Yönerge 1: Verilen metne göre halkın inancına karşı baskılar hangi dönemde kuruldu?
Yönerge 2: Verilen metinde "Türkiye'de halkın inancına" ifadesi ile "devletten nasiplerini kesiyorlardı." ifadesi arasındaki kısmı, her iki ifade de dahil olmak üzere, harfi harfine yeniden yazın.

━━ Verilen metin

Türkiye'de halkın inancına karşı 20. yüzyılın ortalarında kurulan baskılar sonucunda halkın önemli bir kısmı sıradan bir âlim dahi olmayan nice kimselerin peşine her biri basiret sahibi, feraset ehli, evliya, kerameti var diye peşine adeta itildi. Bunlar daracık çevrelerini nedense bizzat kendilerinin iddia ettikleri tüm baskılara rağmen hep genişlettiler. Camiler cemaatini kaybedip boşalırken bunların etrafı kontrolü imkânsız şekilde adeta insan seline dönüşüyordu. Yüzlerini bir kere görmek, ellerinden tutmak için adeta servetler harcanıyordu. İtilip kakıldığı iddia edilen Fetullah Gülen ve ona ölesiye bağlı kimseler de bunu en fazla kullanıyor, ama kendi aralarına alamadıklarını ise devamlı karalıyor, devletten nasiplerini kesiyorlardı.

━━━━
━━ Veri listesi

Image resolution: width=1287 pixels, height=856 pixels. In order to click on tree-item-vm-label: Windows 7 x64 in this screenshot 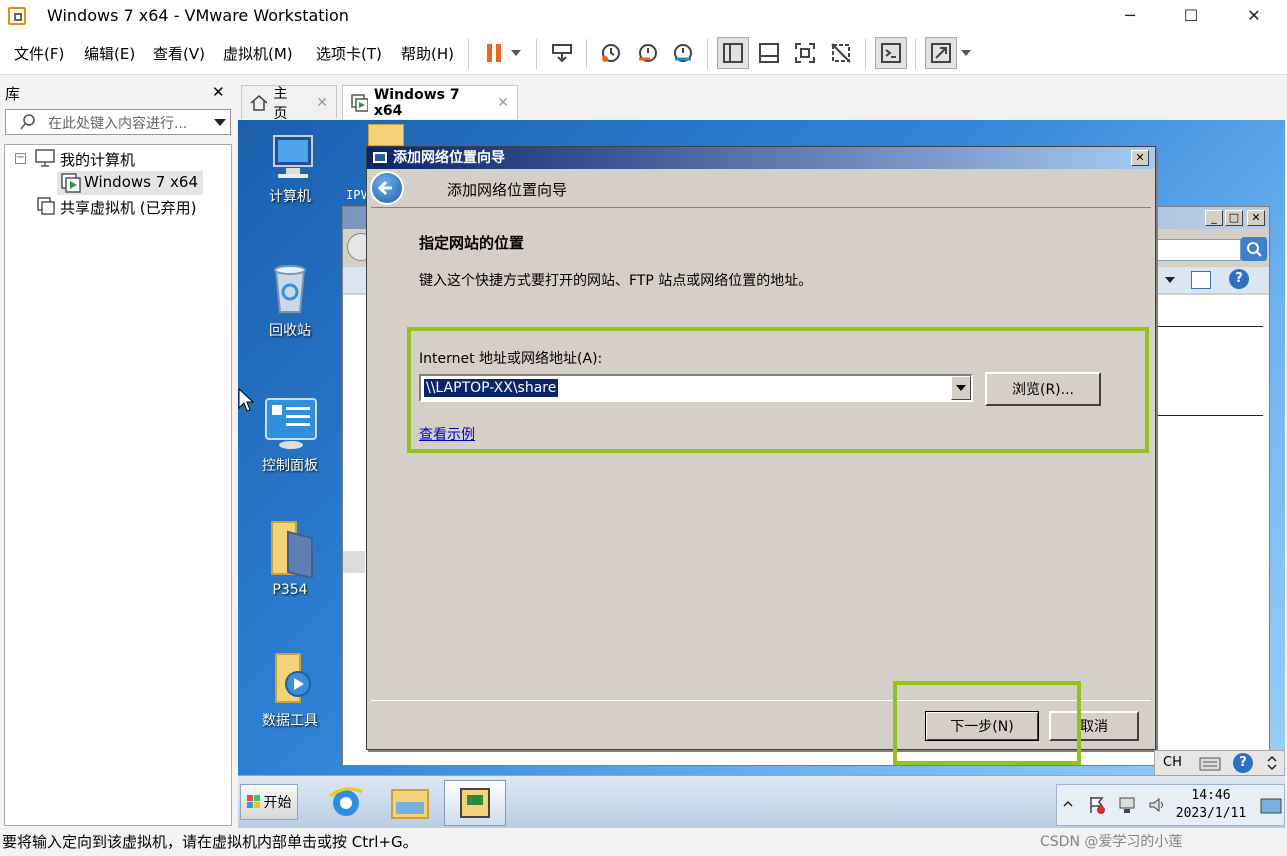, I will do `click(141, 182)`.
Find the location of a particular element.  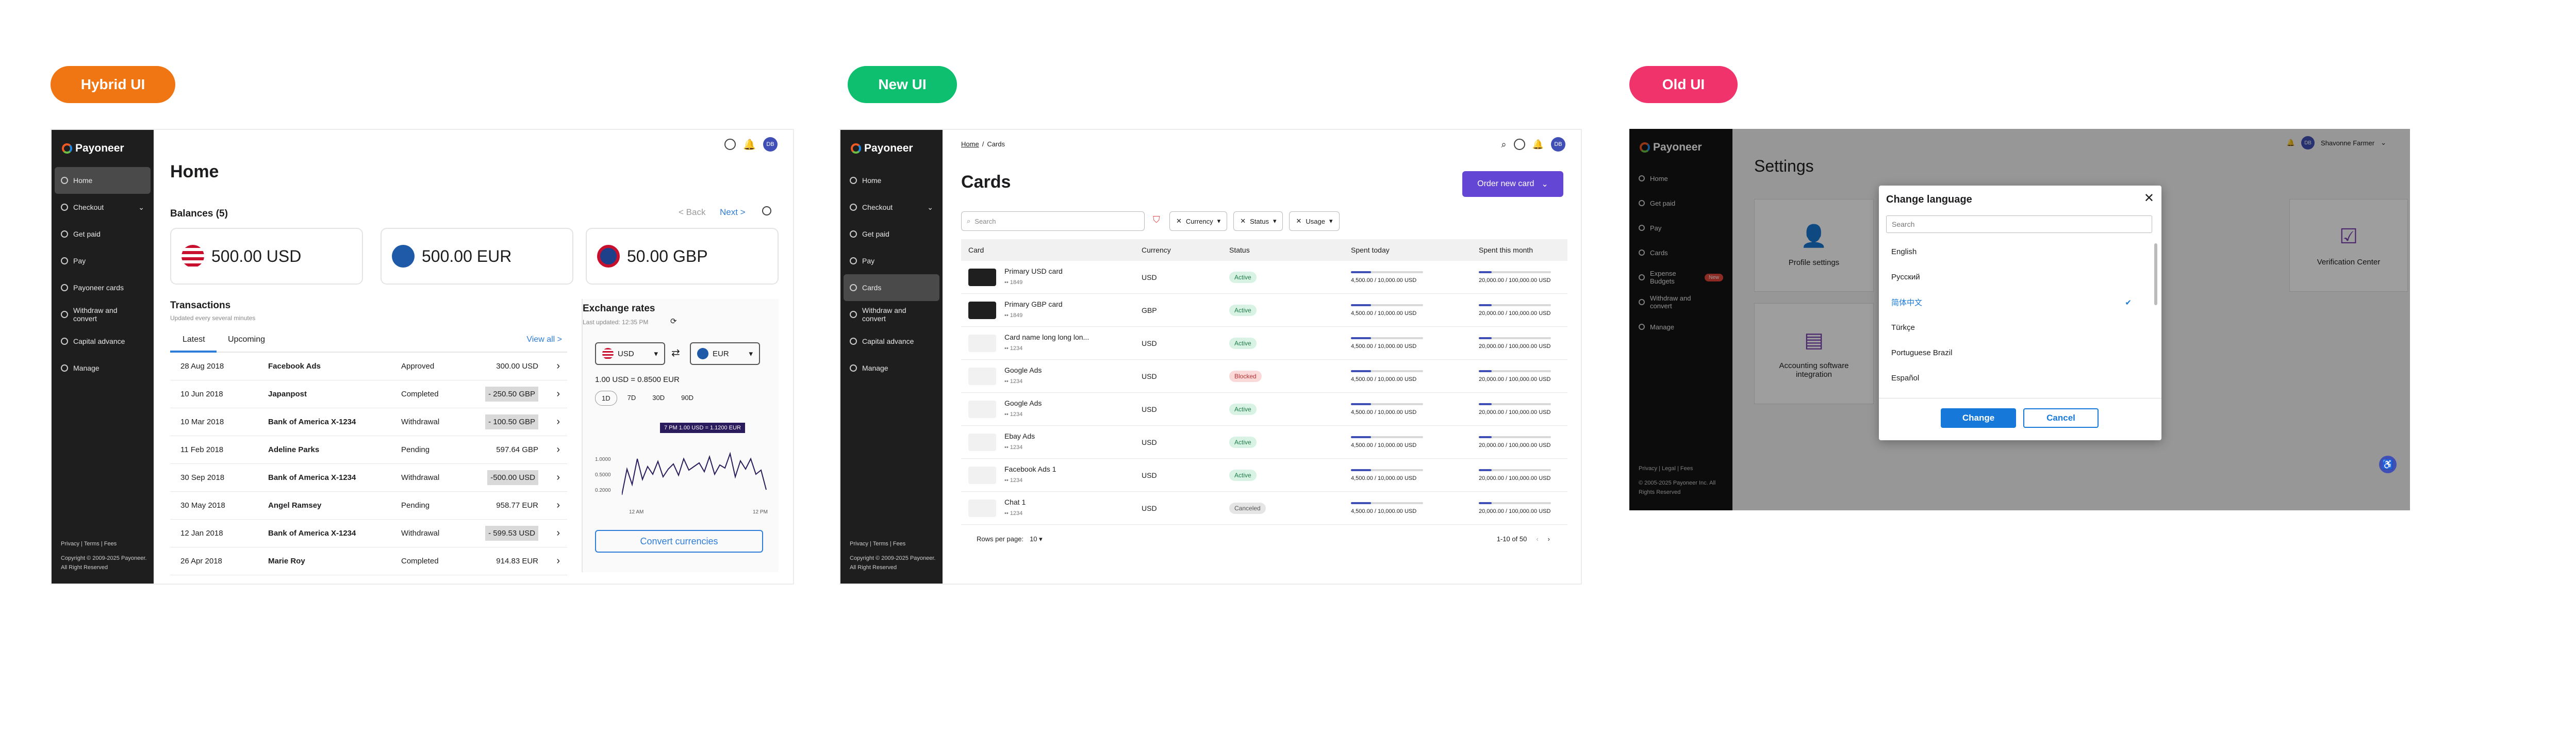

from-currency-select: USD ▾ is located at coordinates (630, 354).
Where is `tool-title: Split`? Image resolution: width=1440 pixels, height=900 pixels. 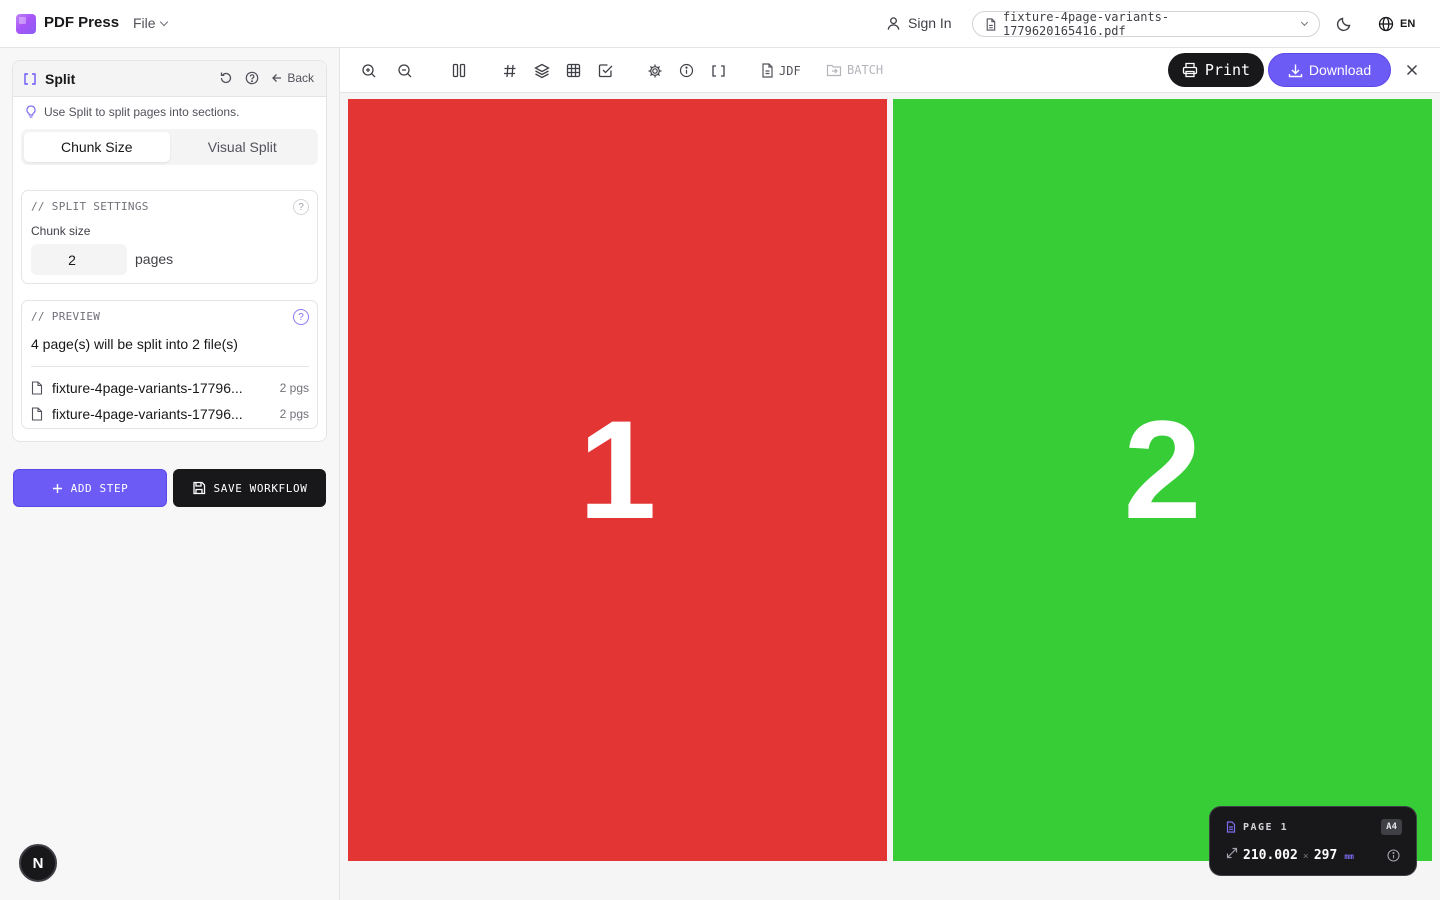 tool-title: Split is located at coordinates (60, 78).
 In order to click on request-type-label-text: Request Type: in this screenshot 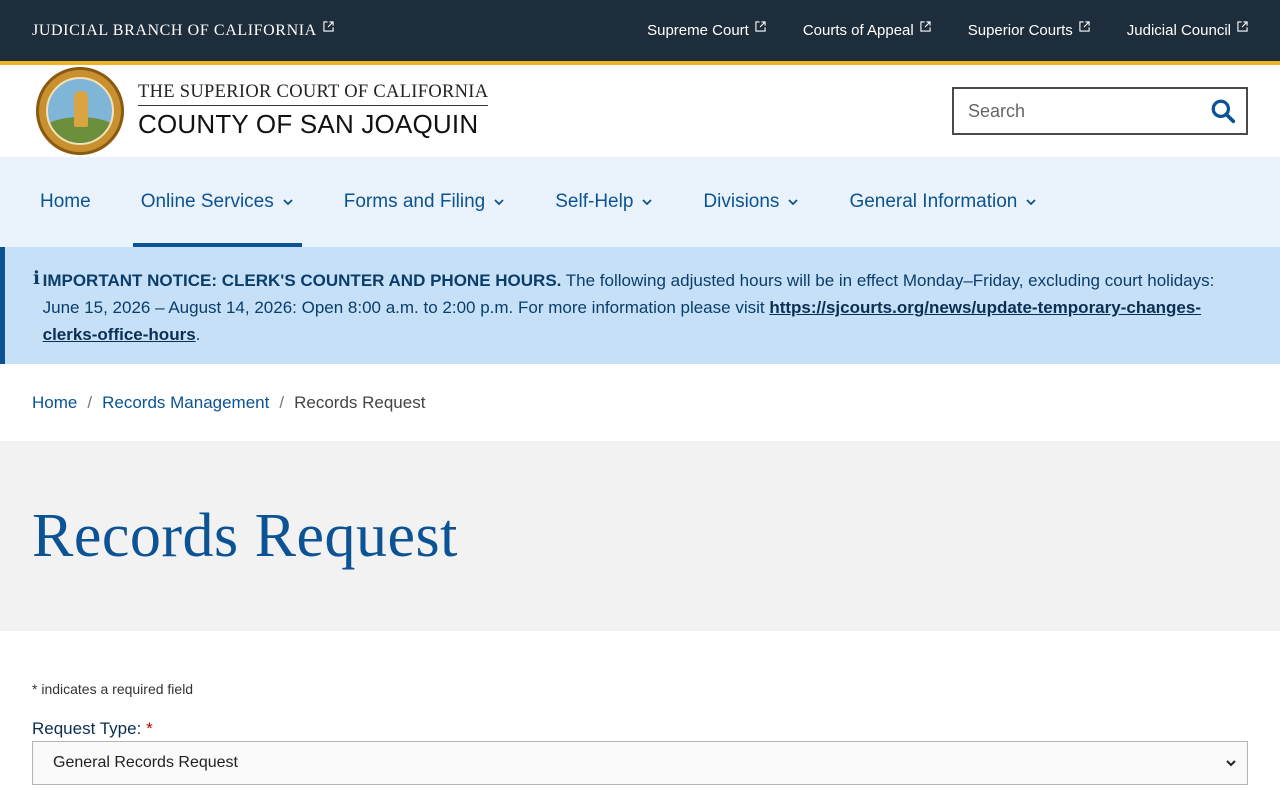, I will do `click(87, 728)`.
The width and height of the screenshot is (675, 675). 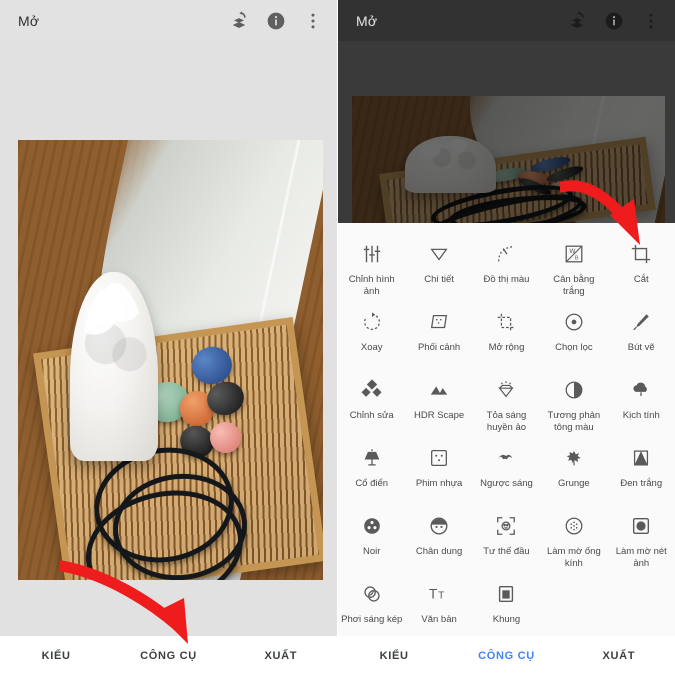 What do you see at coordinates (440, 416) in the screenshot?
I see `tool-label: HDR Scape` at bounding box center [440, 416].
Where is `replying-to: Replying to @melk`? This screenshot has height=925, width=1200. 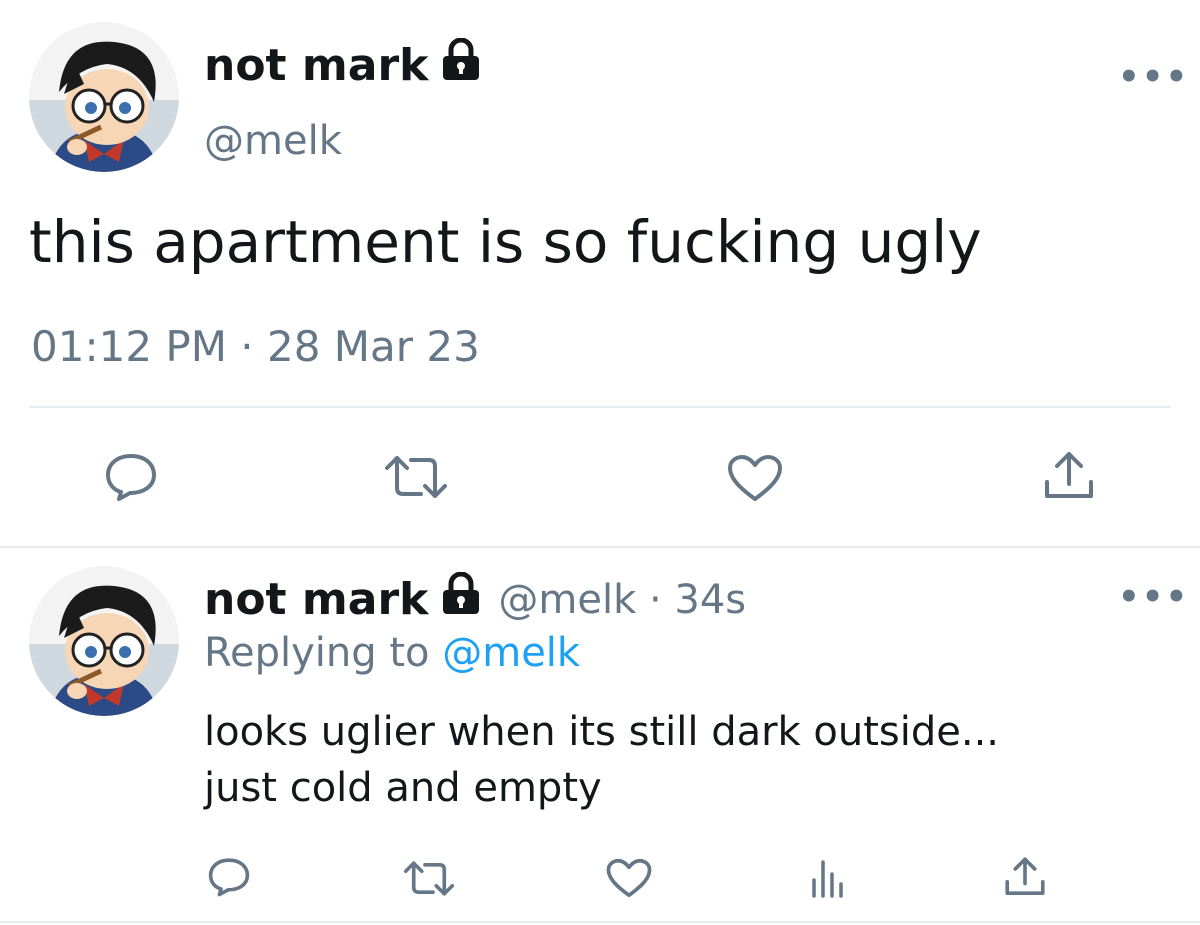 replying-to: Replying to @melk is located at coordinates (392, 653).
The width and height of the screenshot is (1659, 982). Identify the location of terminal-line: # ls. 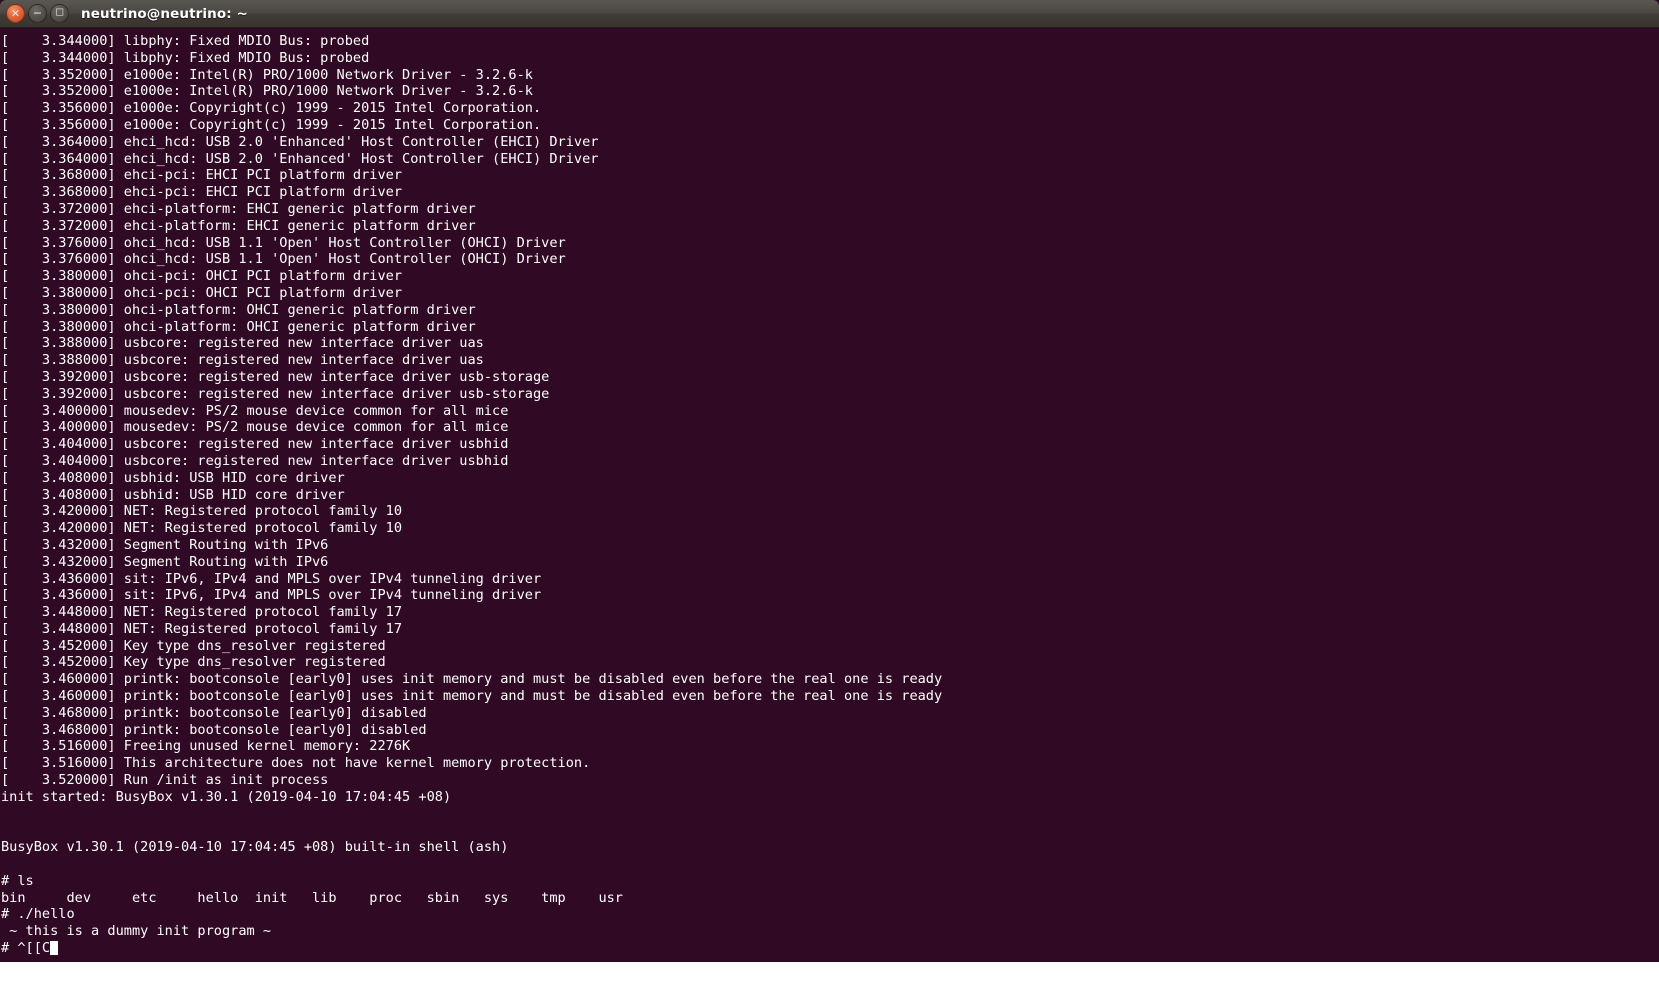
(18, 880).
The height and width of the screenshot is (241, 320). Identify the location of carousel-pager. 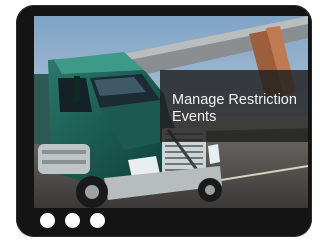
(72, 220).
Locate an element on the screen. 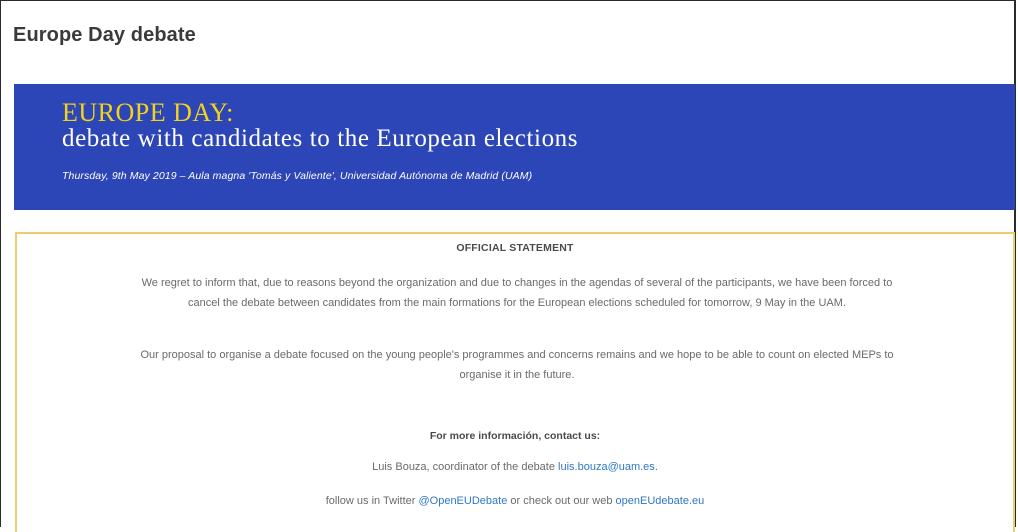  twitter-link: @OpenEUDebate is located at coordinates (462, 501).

━━━━

Alıştırma çıktısı 1: 20. yüzyılın ortalarında.

Alıştırma çıktısı 2:
Türkiye'de halkın inancına karşı 20. yüzyılın ortalarında kurulan baskılar sonucunda halkın önemli bir kısmı sıradan bir âlim dahi olmayan nice kimselerin peşine her biri basiret sahibi, feraset ehli, evliya, kerameti var diye peşine adeta itildi. Bunlar daracık çevrelerini nedense bizzat kendilerinin iddia ettikleri tüm baskılara rağmen hep genişlettiler. Camiler cemaatini kaybedip boşalırken bunların etrafı kontrolü imkânsız şekilde adeta insan seline dönüşüyordu. Yüzlerini bir kere görmek, ellerinden tutmak için adeta servetler harcanıyordu. İtilip kakıldığı iddia edilen Fetullah Gülen ve ona ölesiye bağlı kimseler de bunu en fazla kullanıyor, ama kendi aralarına alamadıklarını ise devamlı karalıyor, devletten nasiplerini kesiyorlardı.